- [PROBLEM TO SOLVE]:
Copy, from the entries below, each line in which the string "computer" appears.
***
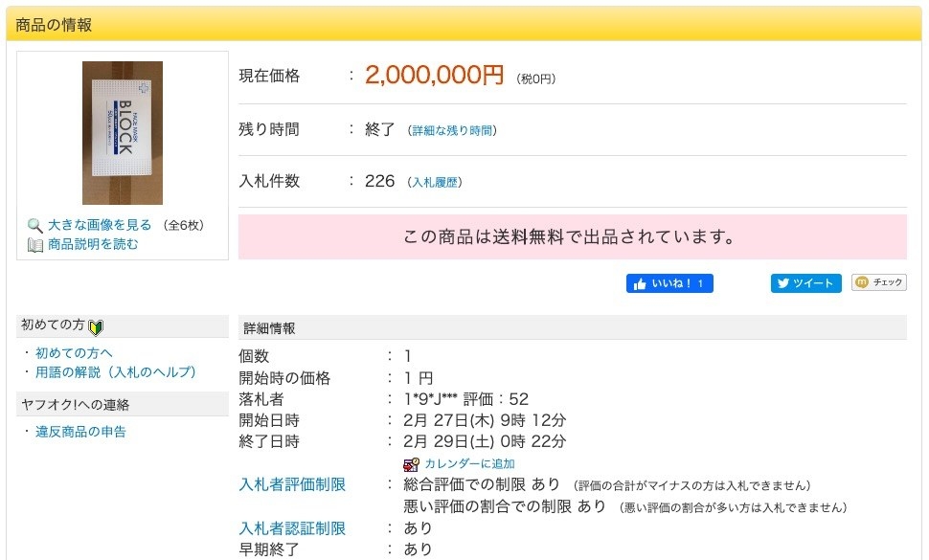Image resolution: width=929 pixels, height=560 pixels.
Task: Click the green beginner mark icon
Action: pos(96,327)
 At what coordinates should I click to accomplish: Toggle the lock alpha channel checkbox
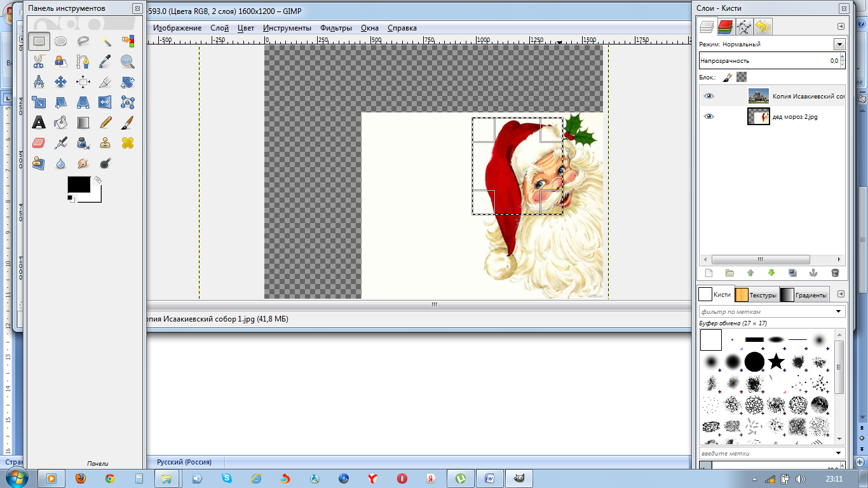[x=741, y=78]
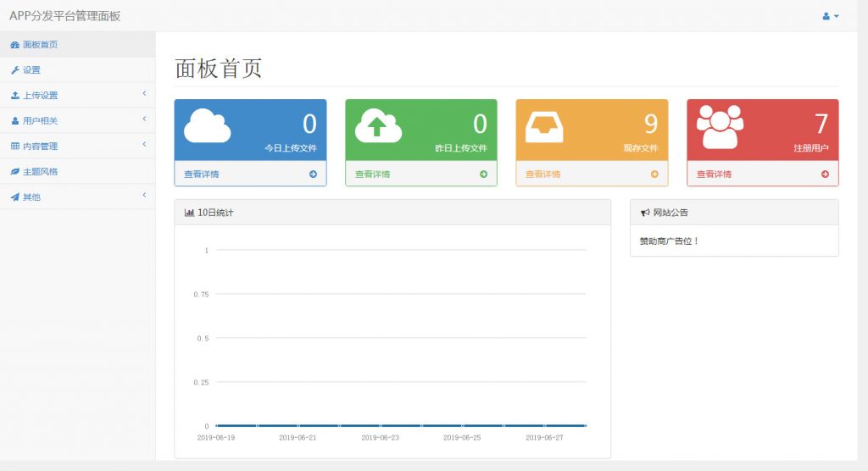Click the arrow circle icon in orange card footer

coord(655,174)
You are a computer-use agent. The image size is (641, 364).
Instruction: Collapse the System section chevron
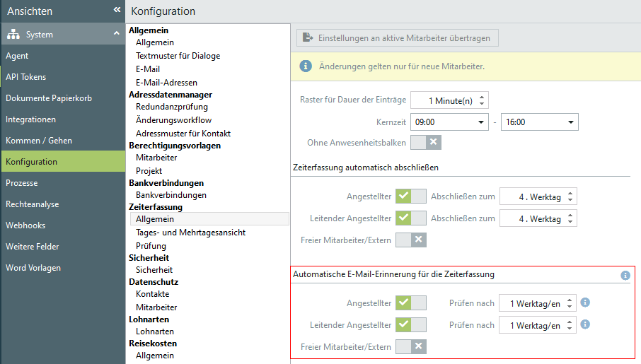click(116, 35)
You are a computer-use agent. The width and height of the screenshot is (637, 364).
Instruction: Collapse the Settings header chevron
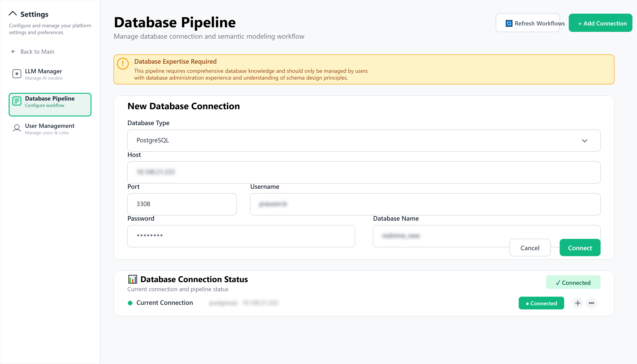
***
- [OUTPUT]:
You are a computer-use agent. The image size is (641, 364).
You are a computer-use agent. The width and height of the screenshot is (637, 364).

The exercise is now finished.